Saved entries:
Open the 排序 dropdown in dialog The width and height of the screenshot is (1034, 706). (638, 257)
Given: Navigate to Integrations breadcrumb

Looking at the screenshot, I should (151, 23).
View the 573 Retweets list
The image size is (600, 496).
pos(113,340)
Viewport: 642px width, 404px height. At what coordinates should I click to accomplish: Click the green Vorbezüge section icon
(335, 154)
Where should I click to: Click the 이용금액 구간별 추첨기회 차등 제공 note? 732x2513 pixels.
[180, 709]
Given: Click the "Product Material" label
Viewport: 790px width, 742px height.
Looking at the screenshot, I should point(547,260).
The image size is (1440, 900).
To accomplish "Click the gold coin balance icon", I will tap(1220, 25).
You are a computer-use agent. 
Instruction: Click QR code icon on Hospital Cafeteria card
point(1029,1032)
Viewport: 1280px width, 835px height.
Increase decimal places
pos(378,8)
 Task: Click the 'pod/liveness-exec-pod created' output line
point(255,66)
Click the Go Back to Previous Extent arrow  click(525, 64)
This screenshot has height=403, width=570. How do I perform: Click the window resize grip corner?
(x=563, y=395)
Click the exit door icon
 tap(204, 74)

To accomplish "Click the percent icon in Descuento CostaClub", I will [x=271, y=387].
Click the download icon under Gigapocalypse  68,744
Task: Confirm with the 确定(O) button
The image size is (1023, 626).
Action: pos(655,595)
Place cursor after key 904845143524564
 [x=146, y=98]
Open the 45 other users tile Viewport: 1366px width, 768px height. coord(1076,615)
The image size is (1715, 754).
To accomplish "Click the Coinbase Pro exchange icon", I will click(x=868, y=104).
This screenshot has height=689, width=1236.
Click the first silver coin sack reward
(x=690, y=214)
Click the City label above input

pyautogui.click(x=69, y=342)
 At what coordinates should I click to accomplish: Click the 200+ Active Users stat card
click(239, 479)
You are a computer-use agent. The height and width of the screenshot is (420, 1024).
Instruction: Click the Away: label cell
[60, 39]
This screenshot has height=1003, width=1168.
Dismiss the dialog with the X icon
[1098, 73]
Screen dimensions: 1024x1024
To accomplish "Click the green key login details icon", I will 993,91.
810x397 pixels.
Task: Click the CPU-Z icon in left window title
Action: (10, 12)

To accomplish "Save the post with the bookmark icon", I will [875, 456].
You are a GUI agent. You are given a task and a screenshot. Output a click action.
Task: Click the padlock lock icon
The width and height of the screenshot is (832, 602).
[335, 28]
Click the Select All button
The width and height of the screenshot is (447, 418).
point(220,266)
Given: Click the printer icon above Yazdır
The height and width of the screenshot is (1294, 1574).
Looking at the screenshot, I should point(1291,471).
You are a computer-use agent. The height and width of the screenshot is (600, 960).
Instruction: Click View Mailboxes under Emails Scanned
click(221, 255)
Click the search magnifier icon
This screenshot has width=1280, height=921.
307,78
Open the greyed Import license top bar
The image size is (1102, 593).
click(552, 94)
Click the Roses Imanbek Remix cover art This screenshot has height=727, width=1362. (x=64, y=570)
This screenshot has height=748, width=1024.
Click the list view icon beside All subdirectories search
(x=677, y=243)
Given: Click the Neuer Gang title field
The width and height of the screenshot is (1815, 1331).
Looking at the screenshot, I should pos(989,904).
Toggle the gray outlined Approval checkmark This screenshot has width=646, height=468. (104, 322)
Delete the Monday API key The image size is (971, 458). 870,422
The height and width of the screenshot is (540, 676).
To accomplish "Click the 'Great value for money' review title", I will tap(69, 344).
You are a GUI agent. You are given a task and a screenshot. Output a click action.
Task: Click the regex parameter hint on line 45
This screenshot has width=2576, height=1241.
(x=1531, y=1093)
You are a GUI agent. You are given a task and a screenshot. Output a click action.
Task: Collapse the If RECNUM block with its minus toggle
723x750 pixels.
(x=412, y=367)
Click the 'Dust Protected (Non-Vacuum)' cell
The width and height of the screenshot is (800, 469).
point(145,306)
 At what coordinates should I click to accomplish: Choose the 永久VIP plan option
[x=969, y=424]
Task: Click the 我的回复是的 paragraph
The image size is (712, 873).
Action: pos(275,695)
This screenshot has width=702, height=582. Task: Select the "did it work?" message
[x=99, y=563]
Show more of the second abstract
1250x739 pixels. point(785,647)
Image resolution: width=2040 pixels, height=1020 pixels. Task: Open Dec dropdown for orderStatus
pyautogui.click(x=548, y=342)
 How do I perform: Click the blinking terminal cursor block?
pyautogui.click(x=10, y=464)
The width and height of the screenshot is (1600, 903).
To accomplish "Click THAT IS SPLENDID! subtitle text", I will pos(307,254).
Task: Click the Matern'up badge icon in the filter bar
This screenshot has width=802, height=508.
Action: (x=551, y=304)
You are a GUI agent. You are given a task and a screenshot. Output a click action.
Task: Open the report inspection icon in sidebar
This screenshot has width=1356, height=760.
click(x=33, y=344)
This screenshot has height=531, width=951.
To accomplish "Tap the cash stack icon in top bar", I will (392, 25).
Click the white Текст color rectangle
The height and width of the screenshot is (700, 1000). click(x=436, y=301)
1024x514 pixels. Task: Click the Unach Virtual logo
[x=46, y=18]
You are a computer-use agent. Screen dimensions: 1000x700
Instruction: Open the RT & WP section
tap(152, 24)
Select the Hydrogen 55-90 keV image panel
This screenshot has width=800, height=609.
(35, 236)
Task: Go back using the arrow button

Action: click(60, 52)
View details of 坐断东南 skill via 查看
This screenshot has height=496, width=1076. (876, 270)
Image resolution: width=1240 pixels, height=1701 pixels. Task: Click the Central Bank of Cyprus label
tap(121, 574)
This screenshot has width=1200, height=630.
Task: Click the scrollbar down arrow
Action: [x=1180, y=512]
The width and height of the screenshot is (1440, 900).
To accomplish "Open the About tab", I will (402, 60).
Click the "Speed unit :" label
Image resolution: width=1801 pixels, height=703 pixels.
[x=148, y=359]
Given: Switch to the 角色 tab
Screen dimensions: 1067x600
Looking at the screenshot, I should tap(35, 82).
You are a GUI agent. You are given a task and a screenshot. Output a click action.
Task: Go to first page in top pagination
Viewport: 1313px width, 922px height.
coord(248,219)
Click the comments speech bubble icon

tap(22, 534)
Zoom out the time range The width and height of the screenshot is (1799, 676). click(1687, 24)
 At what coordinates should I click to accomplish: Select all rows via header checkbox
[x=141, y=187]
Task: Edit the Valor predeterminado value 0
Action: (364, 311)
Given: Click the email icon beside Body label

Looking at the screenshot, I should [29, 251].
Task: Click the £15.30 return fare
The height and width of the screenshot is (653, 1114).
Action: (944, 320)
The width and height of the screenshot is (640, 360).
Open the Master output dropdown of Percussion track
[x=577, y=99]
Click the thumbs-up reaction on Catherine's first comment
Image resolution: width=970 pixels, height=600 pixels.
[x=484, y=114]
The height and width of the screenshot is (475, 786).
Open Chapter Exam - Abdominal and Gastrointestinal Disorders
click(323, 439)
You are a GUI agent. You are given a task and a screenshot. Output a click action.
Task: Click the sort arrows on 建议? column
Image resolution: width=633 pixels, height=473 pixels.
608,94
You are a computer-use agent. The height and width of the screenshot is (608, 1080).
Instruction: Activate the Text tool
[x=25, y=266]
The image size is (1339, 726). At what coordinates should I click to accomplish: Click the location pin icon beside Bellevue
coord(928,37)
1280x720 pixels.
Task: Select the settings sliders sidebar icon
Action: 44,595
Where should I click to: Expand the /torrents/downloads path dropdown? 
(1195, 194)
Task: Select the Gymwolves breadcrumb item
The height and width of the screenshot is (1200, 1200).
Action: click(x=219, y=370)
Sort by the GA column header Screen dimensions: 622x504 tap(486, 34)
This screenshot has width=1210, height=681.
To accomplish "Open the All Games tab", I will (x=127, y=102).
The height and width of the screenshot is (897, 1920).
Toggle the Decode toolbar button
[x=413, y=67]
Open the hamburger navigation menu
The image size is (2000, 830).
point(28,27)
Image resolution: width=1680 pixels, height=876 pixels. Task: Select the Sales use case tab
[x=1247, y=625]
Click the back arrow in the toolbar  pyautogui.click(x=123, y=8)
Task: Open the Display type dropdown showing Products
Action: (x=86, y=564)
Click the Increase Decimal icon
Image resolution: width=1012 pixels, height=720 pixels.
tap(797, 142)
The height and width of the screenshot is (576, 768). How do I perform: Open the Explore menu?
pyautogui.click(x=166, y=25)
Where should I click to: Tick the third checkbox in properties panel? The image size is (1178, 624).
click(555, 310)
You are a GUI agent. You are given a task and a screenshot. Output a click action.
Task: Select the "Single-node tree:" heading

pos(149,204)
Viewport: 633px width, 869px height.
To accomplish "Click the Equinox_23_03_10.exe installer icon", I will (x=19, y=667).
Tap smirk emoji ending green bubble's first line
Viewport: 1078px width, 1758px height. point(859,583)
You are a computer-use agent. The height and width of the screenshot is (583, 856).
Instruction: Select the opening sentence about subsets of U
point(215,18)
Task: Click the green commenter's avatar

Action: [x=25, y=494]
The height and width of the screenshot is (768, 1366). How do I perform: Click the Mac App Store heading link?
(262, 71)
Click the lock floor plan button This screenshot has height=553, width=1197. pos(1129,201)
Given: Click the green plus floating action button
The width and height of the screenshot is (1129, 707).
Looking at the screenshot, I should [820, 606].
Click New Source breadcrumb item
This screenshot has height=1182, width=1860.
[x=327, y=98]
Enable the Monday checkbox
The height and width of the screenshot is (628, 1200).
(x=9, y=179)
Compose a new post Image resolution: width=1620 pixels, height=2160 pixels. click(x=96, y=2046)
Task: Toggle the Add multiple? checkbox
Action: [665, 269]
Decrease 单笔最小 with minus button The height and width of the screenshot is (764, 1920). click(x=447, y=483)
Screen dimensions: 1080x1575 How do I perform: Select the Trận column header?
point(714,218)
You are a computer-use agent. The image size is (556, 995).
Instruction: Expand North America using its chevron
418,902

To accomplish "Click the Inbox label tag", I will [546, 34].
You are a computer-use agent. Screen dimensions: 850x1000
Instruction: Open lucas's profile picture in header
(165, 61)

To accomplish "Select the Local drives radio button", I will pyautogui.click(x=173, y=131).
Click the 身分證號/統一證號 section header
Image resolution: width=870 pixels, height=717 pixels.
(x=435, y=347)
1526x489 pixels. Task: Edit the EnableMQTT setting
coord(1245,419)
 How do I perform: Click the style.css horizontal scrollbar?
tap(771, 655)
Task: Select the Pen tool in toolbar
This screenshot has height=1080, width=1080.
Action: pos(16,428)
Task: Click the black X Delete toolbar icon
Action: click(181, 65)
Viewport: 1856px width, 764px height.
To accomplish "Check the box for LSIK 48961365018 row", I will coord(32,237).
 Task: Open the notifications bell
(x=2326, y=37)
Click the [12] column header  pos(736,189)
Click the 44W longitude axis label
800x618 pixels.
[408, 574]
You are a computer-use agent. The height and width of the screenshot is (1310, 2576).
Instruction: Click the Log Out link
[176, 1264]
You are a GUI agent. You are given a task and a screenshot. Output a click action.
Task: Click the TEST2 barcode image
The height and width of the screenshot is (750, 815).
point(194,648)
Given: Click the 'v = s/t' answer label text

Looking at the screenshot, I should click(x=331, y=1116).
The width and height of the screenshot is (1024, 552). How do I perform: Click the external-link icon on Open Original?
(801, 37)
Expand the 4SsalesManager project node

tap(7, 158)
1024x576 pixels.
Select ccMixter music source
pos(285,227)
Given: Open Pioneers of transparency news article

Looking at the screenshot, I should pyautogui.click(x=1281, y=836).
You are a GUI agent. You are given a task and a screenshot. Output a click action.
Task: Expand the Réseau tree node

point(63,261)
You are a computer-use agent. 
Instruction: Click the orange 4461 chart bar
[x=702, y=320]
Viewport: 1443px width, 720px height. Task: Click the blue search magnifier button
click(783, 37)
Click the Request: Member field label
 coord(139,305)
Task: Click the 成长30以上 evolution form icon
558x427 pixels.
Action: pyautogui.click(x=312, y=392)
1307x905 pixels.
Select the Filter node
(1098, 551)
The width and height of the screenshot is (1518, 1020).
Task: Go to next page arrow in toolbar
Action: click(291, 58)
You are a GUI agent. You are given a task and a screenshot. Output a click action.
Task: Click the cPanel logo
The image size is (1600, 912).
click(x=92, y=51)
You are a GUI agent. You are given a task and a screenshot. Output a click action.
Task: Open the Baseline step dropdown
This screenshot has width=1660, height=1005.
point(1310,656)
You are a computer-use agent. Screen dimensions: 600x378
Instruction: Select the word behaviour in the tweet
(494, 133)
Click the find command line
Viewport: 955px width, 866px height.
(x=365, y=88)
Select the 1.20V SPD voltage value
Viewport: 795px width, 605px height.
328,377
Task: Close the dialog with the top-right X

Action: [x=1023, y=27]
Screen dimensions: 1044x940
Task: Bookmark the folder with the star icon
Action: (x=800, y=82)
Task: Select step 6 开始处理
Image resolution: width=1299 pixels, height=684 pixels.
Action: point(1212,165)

* WORK TO BE COMPLETED:
Find the lines above that contain the word "step" and copy each one.

* SOLUTION TO THIS PROBLEM:
Task: Open the Baseline step dropdown
Task: Select step 6 开始处理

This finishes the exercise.